Write out exactly the lines from the one that contains "Image resolution: width=640" down to the last line of the material below, keeping both ends and omitting pictures.

(RECORD SET)

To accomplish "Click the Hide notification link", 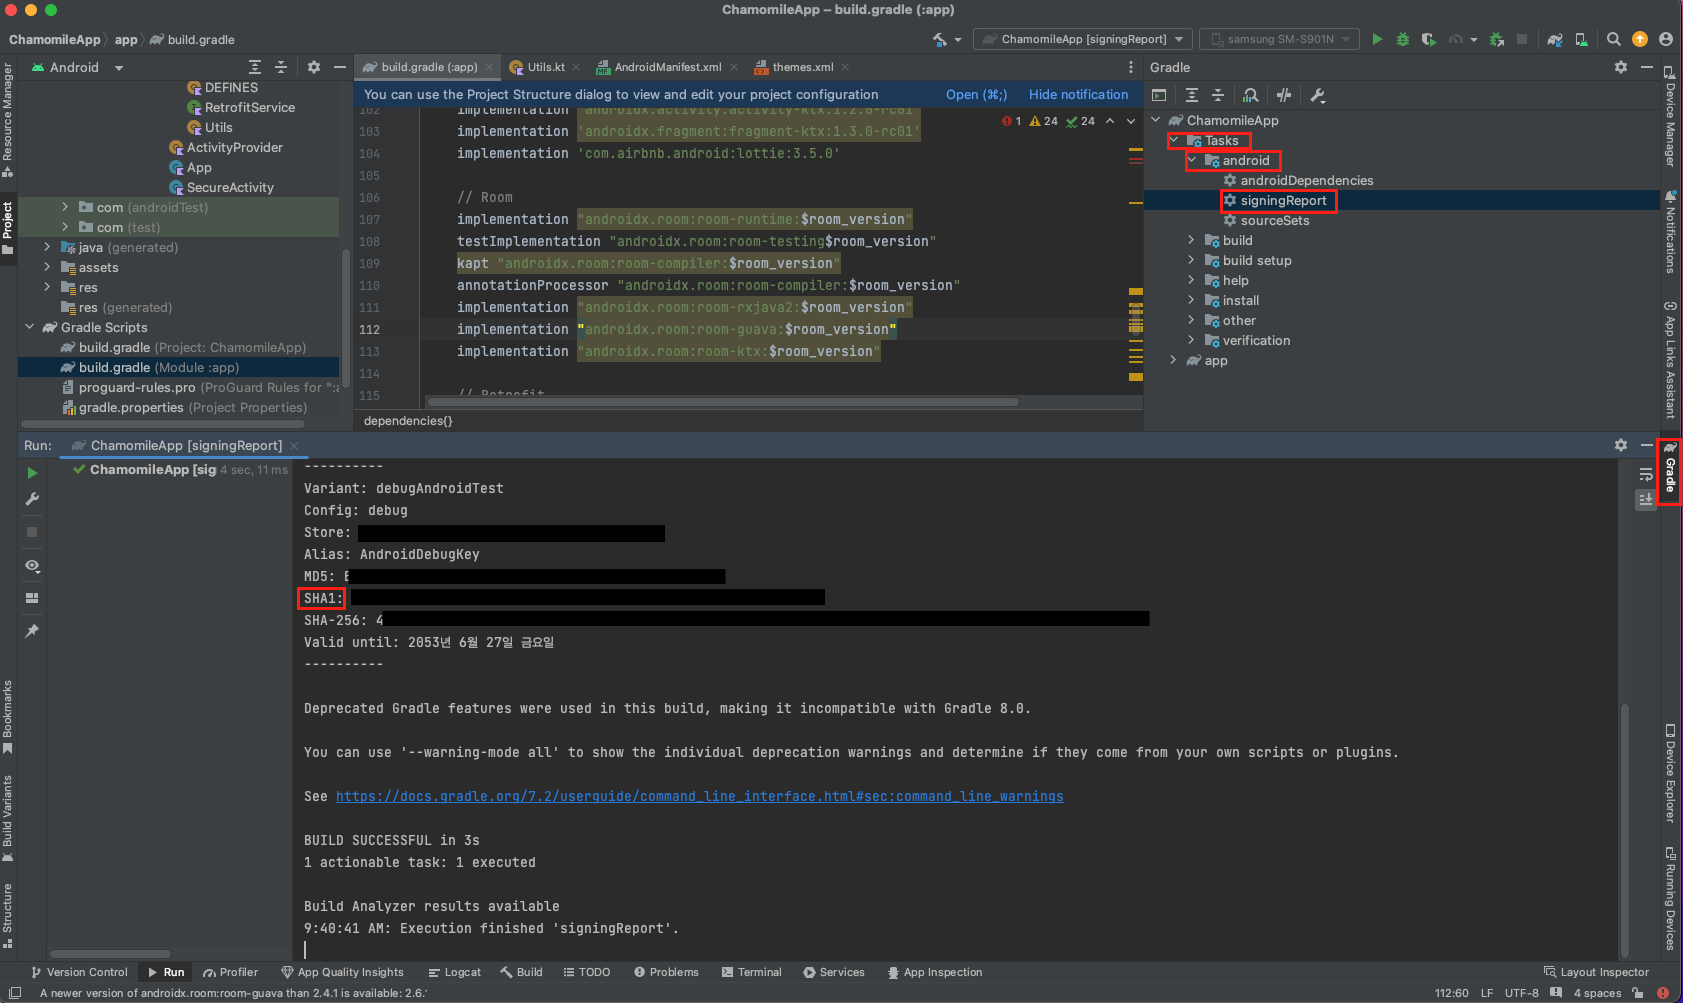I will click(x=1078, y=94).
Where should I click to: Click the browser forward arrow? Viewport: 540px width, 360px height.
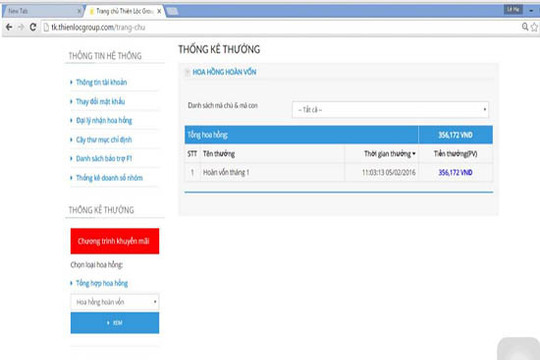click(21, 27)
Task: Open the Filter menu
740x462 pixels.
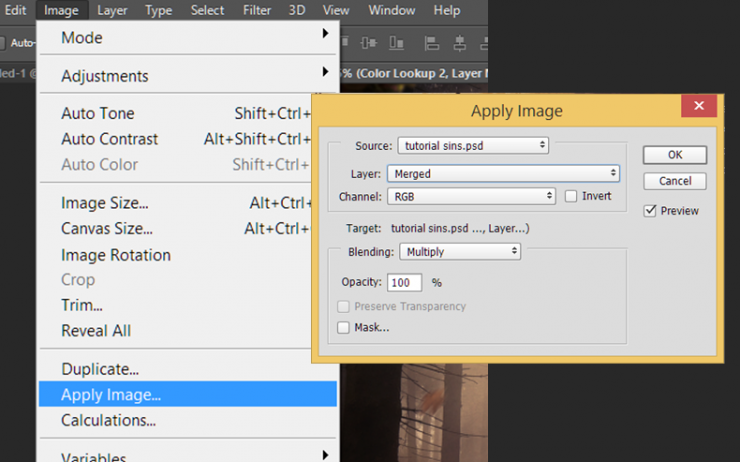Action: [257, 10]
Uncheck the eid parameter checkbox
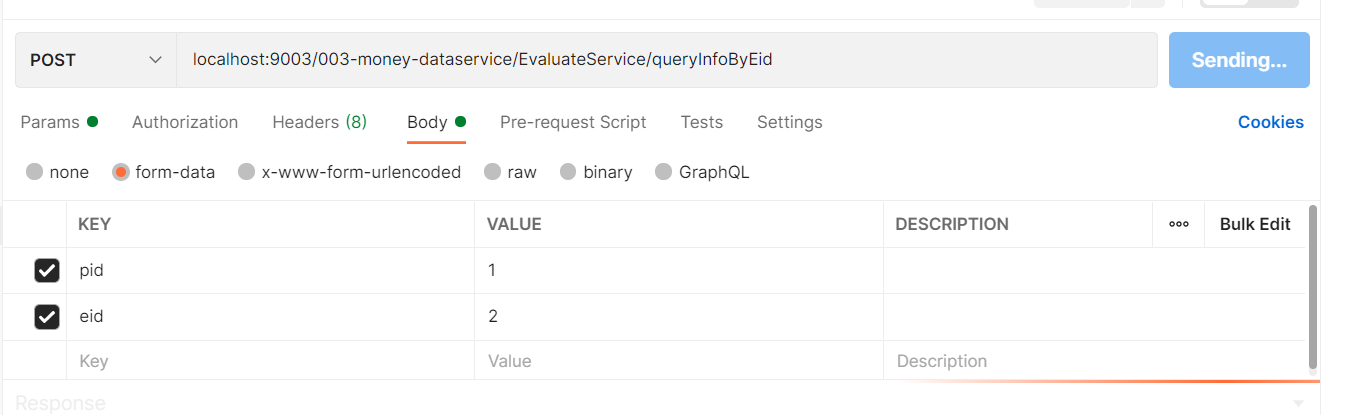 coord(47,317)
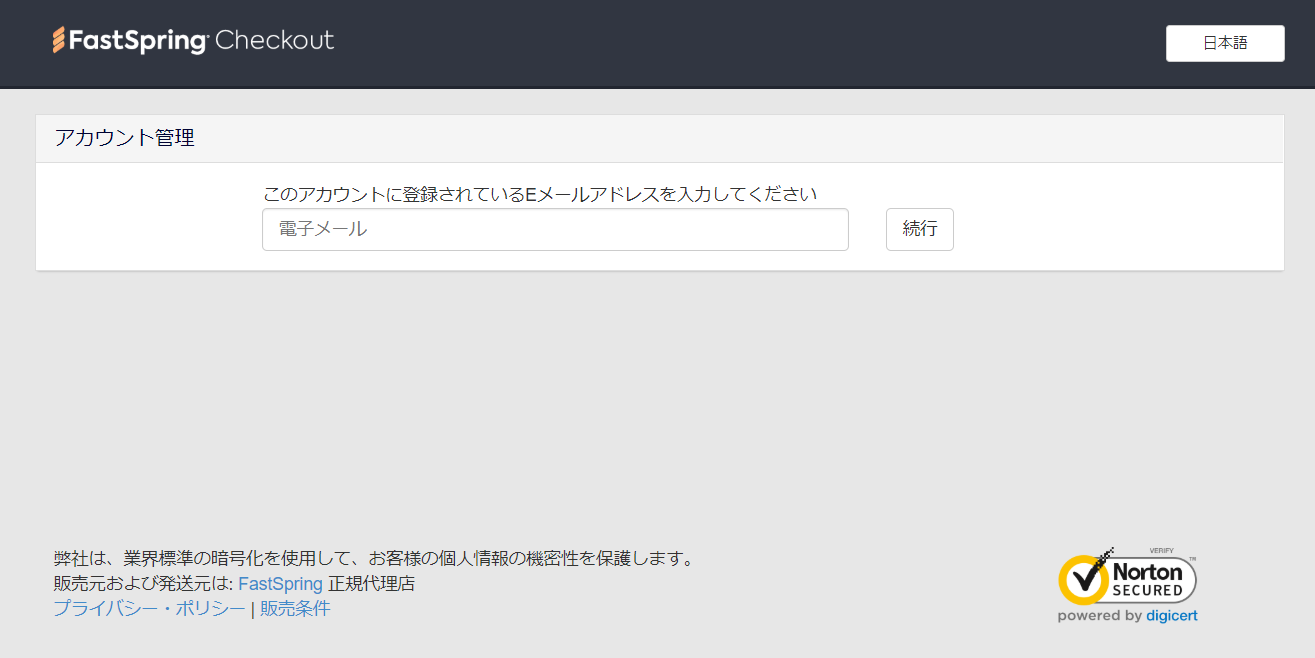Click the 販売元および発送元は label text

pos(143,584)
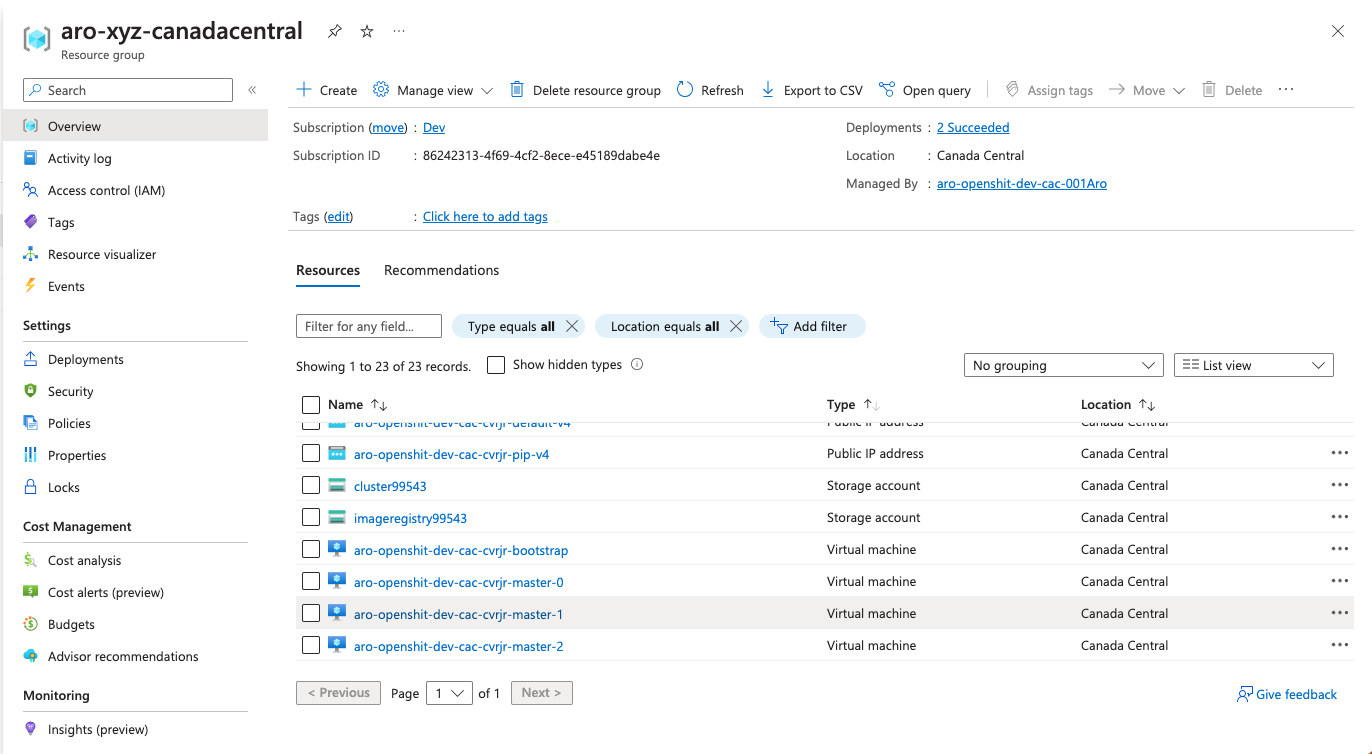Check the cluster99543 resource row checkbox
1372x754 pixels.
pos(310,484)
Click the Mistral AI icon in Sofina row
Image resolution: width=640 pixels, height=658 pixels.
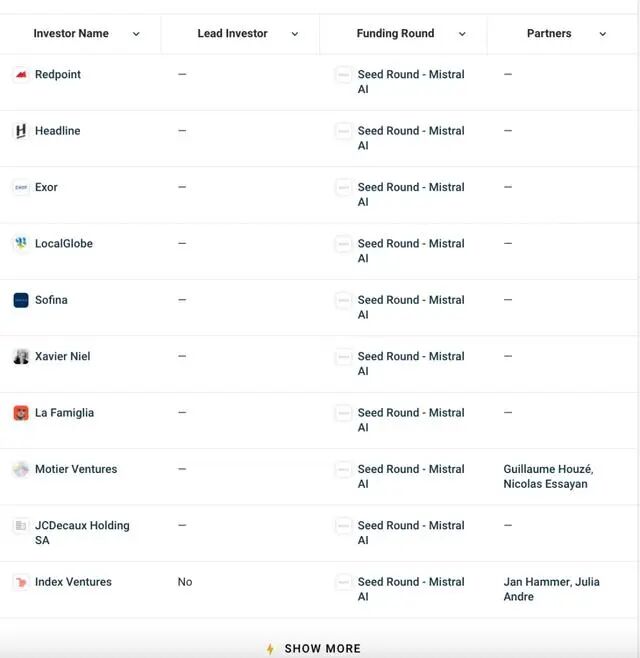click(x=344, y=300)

(End RECORD SET)

### ANSWER SECTION
Image resolution: width=640 pixels, height=658 pixels.
click(x=344, y=300)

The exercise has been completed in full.